Africa’s Locust Crisis Worse Than 1987/89 Plague
Africa’s Current Locust Crisis Potentially Worse Than Devastating 1987-89 Plague
The current locust invasion in the Sahel region of Africa is potentially worse than the last plague of 1987-89, with some experts warning that famine and death could result from the devastation wrought by these crop-devouring insects, the United Nations Office for the Coordination of Humanitarian Affairs (OCHA) said today.
UN agencies have so far received only $16 million in answer to urgent appeals for $100 million to combat the scourge, OCHA spokesperson Elizabeth Byrs told a news briefing in Geneva. The 1987-89 plague cost the international community $300 million.
Although the current crisis has not yet reached the level of the previous invasion, the damage could be far worse because of timing – with the insects now descending at seed planting time instead of at the harvest.

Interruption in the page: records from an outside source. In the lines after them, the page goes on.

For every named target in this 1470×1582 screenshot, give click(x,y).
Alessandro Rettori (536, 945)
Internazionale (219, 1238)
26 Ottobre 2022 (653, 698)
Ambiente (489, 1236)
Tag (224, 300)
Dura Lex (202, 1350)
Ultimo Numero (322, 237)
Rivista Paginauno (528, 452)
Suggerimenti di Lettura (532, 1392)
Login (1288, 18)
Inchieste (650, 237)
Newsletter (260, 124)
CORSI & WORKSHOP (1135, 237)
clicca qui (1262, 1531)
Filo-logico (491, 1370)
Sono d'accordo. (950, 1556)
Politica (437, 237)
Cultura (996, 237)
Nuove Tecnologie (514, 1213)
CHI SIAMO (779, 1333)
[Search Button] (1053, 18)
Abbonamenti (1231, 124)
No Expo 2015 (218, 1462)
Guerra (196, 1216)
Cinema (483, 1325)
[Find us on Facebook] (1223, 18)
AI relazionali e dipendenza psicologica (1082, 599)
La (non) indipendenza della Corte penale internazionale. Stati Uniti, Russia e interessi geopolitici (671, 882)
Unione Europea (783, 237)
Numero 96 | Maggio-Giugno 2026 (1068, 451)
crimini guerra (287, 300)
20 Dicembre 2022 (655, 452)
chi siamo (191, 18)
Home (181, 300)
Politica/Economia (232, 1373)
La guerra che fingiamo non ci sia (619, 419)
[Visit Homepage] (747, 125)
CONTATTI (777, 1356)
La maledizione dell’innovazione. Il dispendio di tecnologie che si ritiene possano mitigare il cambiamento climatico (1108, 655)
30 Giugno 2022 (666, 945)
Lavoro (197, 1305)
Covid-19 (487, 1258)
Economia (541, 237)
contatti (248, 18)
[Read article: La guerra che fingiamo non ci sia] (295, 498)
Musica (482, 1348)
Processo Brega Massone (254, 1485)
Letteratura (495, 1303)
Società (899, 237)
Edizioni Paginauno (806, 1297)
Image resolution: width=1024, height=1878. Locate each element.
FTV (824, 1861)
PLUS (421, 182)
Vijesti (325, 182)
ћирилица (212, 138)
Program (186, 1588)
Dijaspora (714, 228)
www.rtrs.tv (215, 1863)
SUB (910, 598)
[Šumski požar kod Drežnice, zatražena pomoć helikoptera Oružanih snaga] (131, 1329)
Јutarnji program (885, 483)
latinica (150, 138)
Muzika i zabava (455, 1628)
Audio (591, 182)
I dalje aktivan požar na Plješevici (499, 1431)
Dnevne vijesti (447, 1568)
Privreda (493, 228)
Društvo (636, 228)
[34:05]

“If the international community fails to respond to the alarming financial and logistical needs to combat the invasion this crisis will have even more serious consequences than the previous one," OCHA quoted Ousseynou Diop of the Office for the protection of agricultural produce for Senegal as saying.
This locust invasion could be dire for food security, with some experts warning of famine. If the situation grows life-threatening in the countryside, there could be an exodus to cities, which would then suffer economic pressure, according to OCHA. Only a coordinated response is viewed as capable of halting the invasion.
The OCHA report is the latest in a series of warnings by UN agencies. The Food and Agriculture Organization (FAO) reported last week that locusts had arrived in Mauritania, Mali and Niger, with the threat of serious damage hanging over several other countries.
With a tiny fraction of the average swarm capable of eating as much food in one day as 2,500 people, FAO has throughout the year issued urgent appeals for international aid to stop the situation from developing into a plague. Since last year, favourable ecological conditions and regular rainfalls in particular have allowed for a more rapid reproduction of locusts in the Sahel.